Discussion in 'Beef' started by kaustin13, Jul 2, 2016.

  1. kaustin13

    kaustin13 Newbie

    I've seen several posts now that people prep, sterilize, clean, ect the smoker before putting meat on. Fairly new to the world of smoking and am madly in love. Have done sooooo many things on it already and just warmed her up to make up my jerky. So what is this prep of the smoker I keep hearing of and why do you do it??? I'm using a Green Mountain Grills electric pellet smoker.
     
  2. GaryHibbert

    GaryHibbert Smoking Guru OTBS Member ★ Lifetime Premier ★

    I don't do much in the way of prepping my MES.  After each smoke, I clean and wash the grates and the probes for my Maverick Therm.  The day of the smoke, I preheat the smoker and let it run for about an hour--just to make sure its planning to maintain temp for me.  I light the AMNPS,  put it in the mailbox mod, and put the meat on.

    Gary
     
  3. jcbigler

    jcbigler Smoking Fanatic SMF Premier Member

    There's no need to really clean or sterilize the interior of the smoker. We call all the stuff on the metal "seasoning". If you have a build up of grease or creosote then you will want to scrape that out as it can cause a grease fire. 

    Before each smoke, I do run a steel grill bush across the grates and then I put the grates in the firebox right above the fire for about 5 minutes on each side to get them good and hot and burn off any left over grease and kill any bacteria that may have accumulated since the last smoke. But, I have cast iron cooking grates for my smoker.
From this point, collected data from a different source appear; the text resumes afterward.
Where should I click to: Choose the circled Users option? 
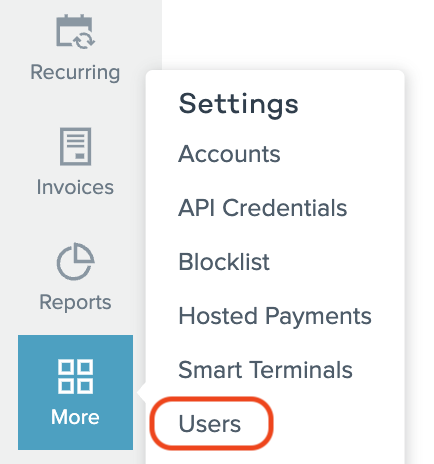tap(210, 424)
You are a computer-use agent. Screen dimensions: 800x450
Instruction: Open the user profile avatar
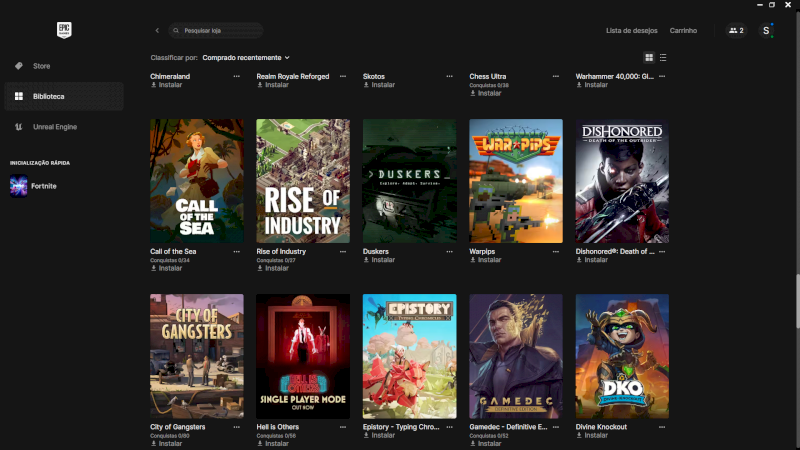767,31
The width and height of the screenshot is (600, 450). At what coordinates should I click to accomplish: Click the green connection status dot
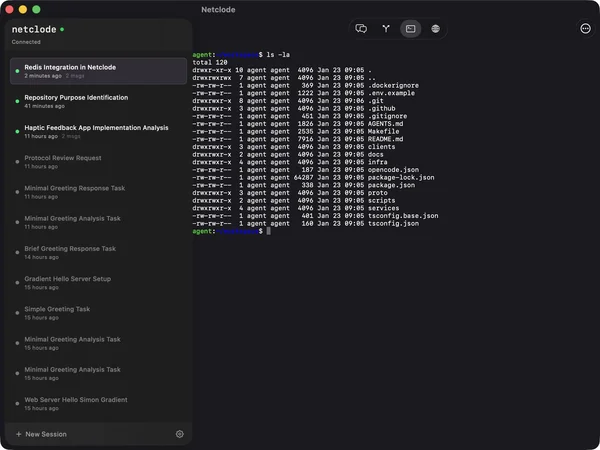62,30
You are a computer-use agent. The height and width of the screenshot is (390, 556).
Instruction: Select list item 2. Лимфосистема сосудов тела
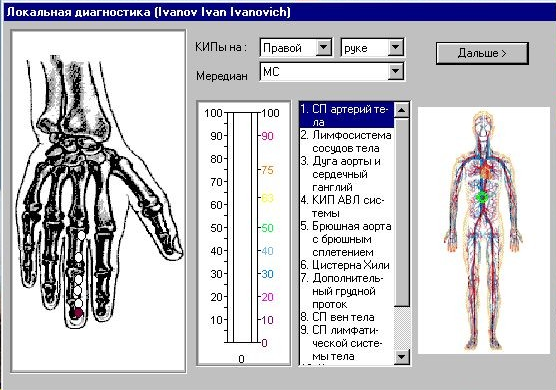pos(347,141)
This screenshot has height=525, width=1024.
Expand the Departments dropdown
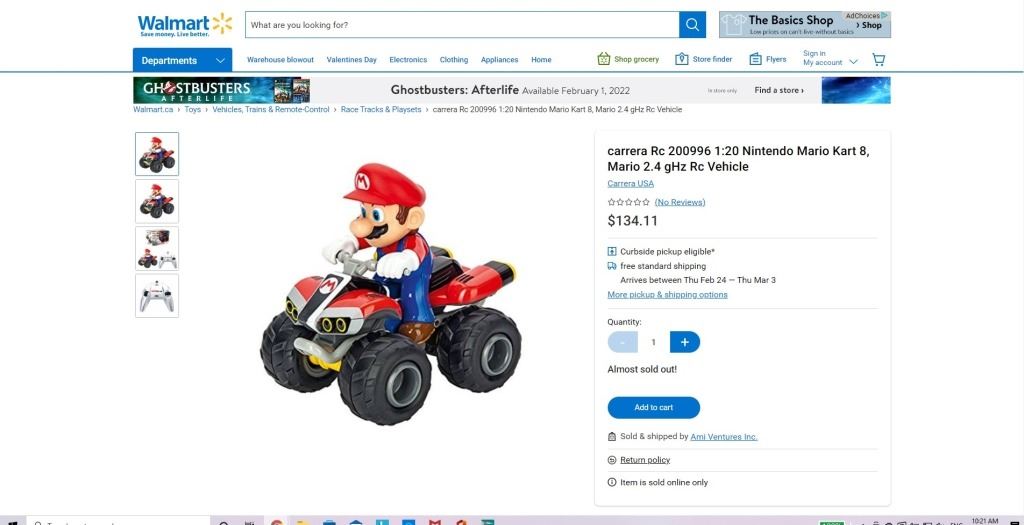coord(182,60)
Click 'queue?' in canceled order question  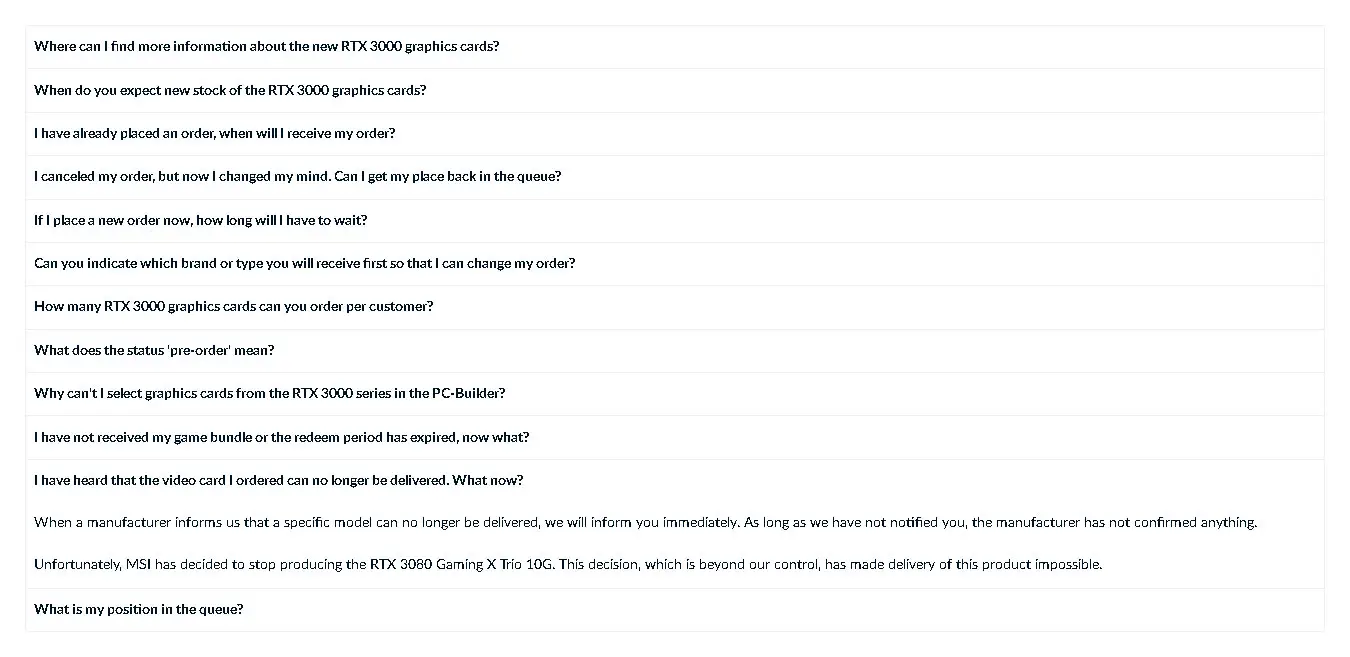[x=539, y=177]
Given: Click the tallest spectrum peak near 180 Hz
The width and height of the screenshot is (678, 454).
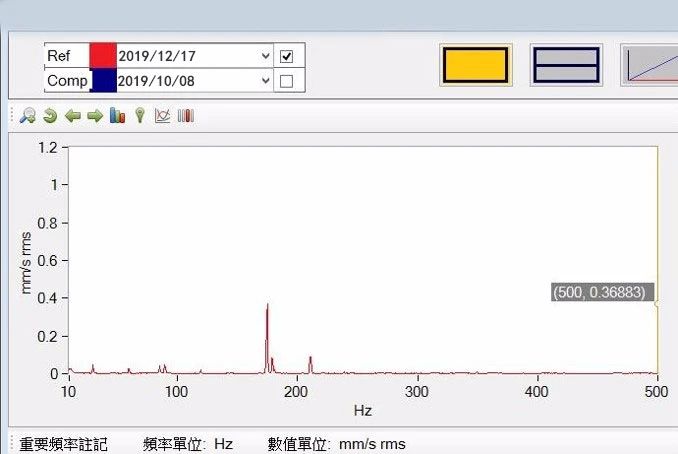Looking at the screenshot, I should [267, 306].

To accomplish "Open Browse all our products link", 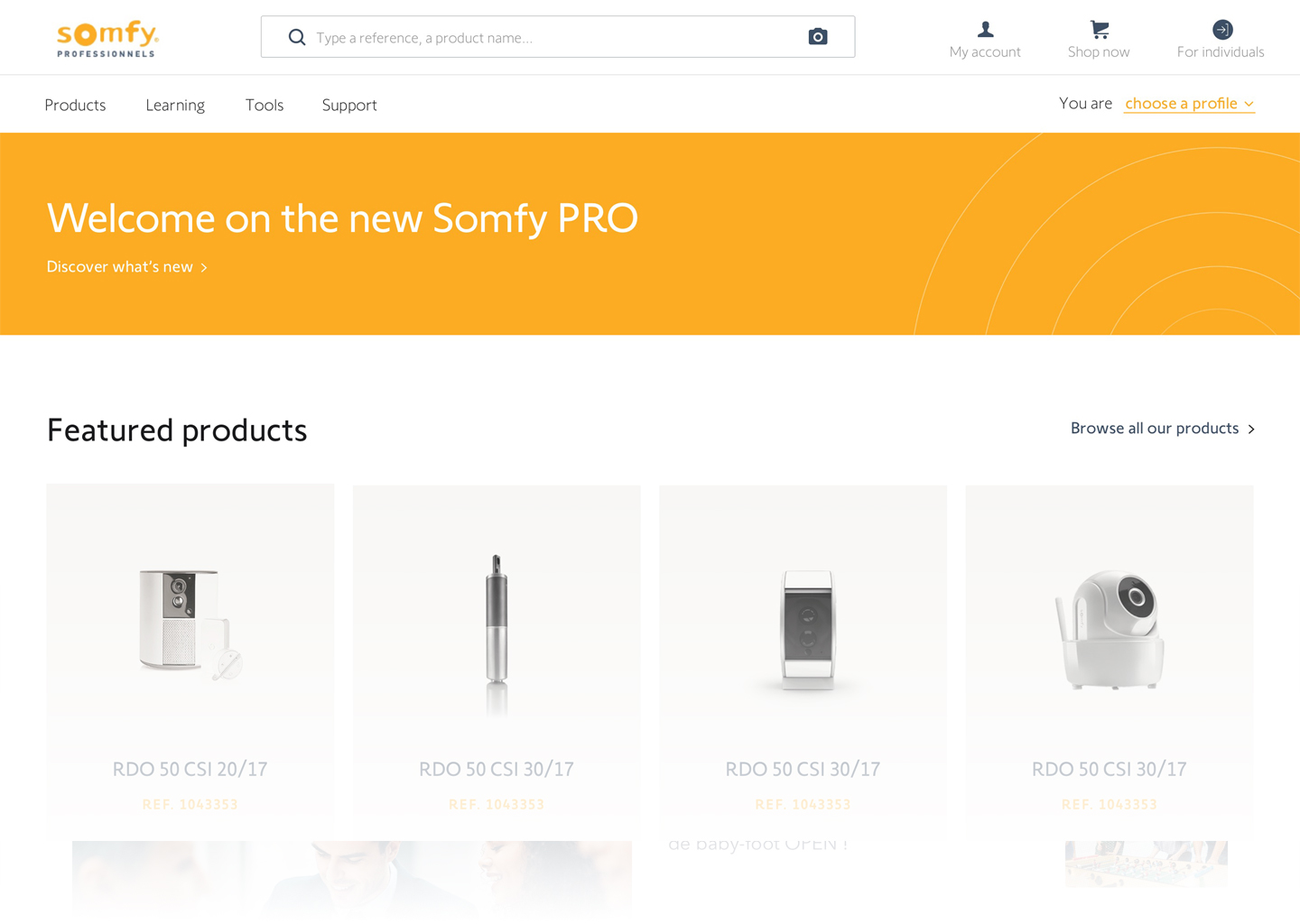I will point(1155,429).
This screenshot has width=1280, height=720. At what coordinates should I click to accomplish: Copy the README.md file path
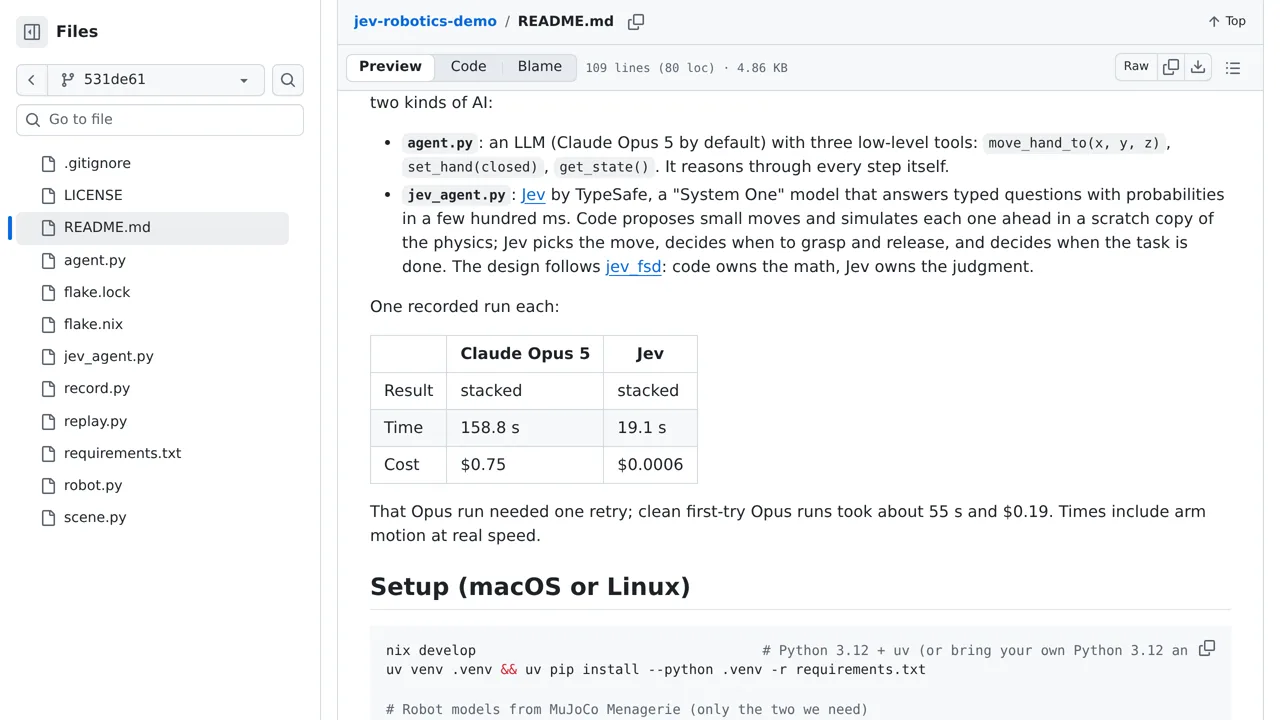[636, 22]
I probably wouldn't do that with aluminum or porcelain grates. 

    Once the smoker is up to cooking temp, the heat will sterilize anything that is inside it anyway. 
     
    Last edited: Jul 2, 2016
  4. chef jimmyj

    chef jimmyj Smoking Guru Staff Member Moderator Group Lead OTBS Member

     To sterilize a Smoker...Heat it up. There are decade and century old Pits in the South that have NEVER been cleaned, even the Grates. You see the pitmaster open the doors and add meat. You can see goop, glistening fat and burnt mop sauce inches thick, on every surface. The preheating kills any nasties and frankly you don't even need to preheat, as soon as the unit is fired up everything alive in there dies long before the meat is cooked...JJ
     
    Last edited: Jul 3, 2016
  5. kaustin13

    kaustin13 Newbie

    Ok thanks, that's what I was thinking but wasn't sure if I was missing something or not lol Like I said still kinda new to the smokin life but wanted to ask. I usually let mine heat up to 150 and let it run for a few then put it up to whatever temp I'm planning on cooking at and once there I take the grill bush to it just get any left over eewww from whatever we smoked the night before. The grates in mine are pretty hefty stainless so if they get too bad I just take em inside and give em a quick scrub. Try to vacuum the underneath, burn box area about every 20lbs of pellets so it doesn't get all fired on me other than that we just cook or smoke away 😊
     
  6. jcbigler

    jcbigler Smoking Fanatic SMF Premier Member

    You know, I have always wondered about stuff like that. 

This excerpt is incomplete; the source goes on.